Abstract
THIS recent addition to the already numerous works on Czechoslovakia attempts to combine a general account of the country with guide-book details intended to help the tourist. Too much space is wasted by such statements as “life in provincial towns is naturally quieter than in the capital … it need not, however, be dull”. A chapter is devoted to education, science, religion and art, fourteen pages being given to science. The influence of the exiled Komensky (Comenius) on the formation of the Royal Society in England and on contemporary American thought is recalled; the Czech origin of Purkyne and Mendel is naturally recorded, and many of the leading names of the present day and the last century are mentioned. But the information concerning their contributions to knowledge is too casually expressed to have much value.
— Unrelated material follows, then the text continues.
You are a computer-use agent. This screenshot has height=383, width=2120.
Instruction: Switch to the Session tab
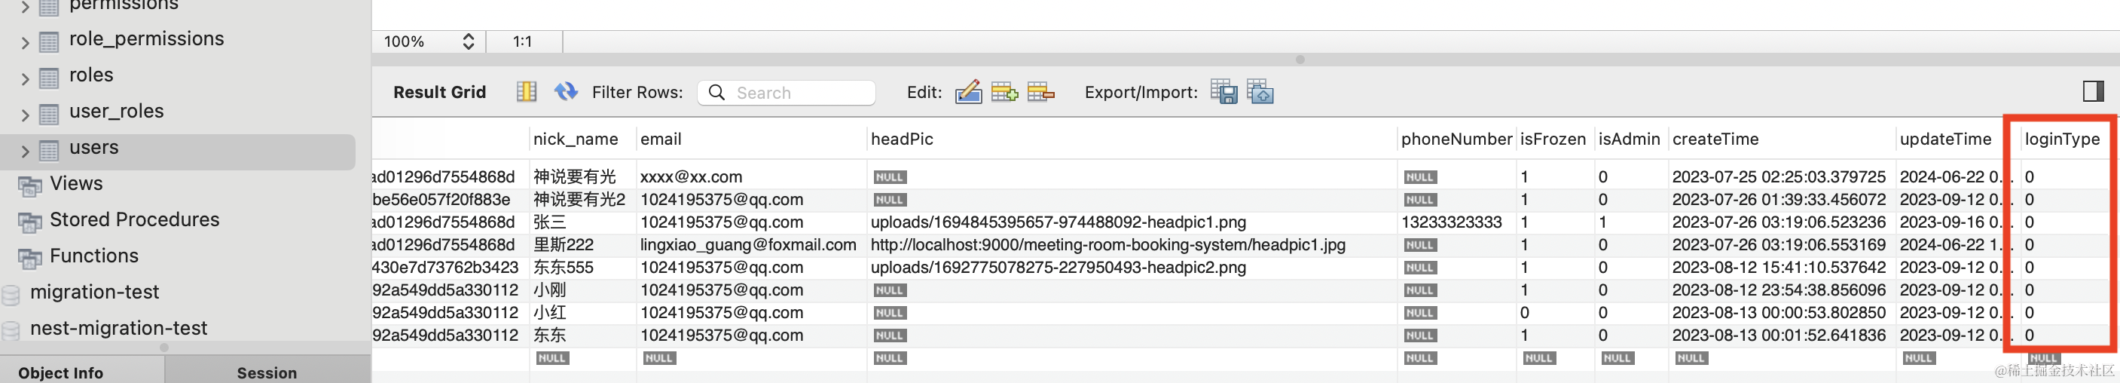point(267,372)
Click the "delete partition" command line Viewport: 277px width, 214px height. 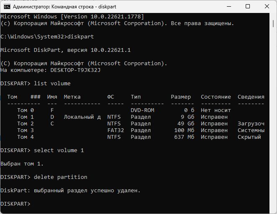[61, 177]
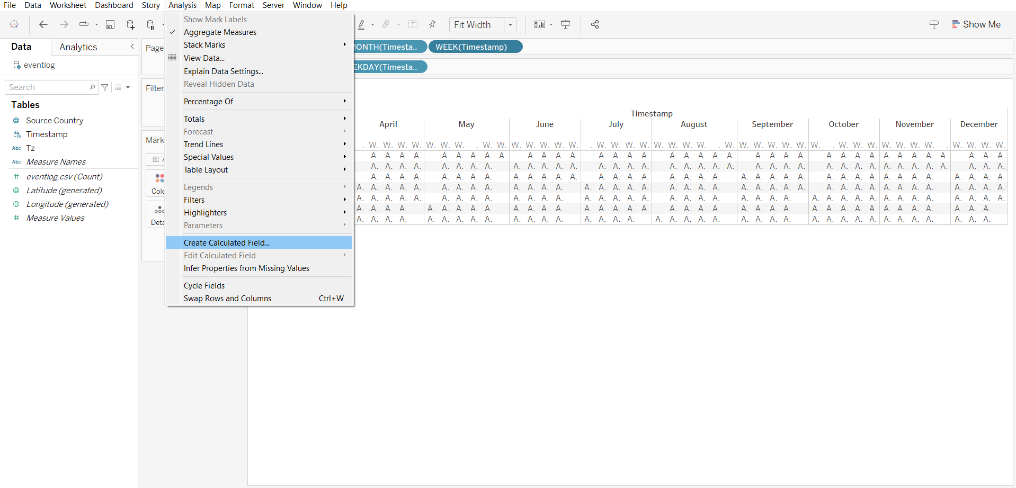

Thus one man of science has “added greatly to our knowledge of the useful and harmful bacteria”; another's special study “will eventually prove of value both to industry and to science itself”, whilst a third “made many contributions to technological methods”. Apart from the Frenchman Barrande, the only geologist selected for mention is Slavik. The volume has an excellent map prepared by the military cartographical institute of Prague.
In the Heart of Europe:
Life in Czechoslovakia. By Dr. Gerald Druce. Pp. 228 + 30 plates. (London: George Alien and Unwin, Ltd., 1936.) 6s. net.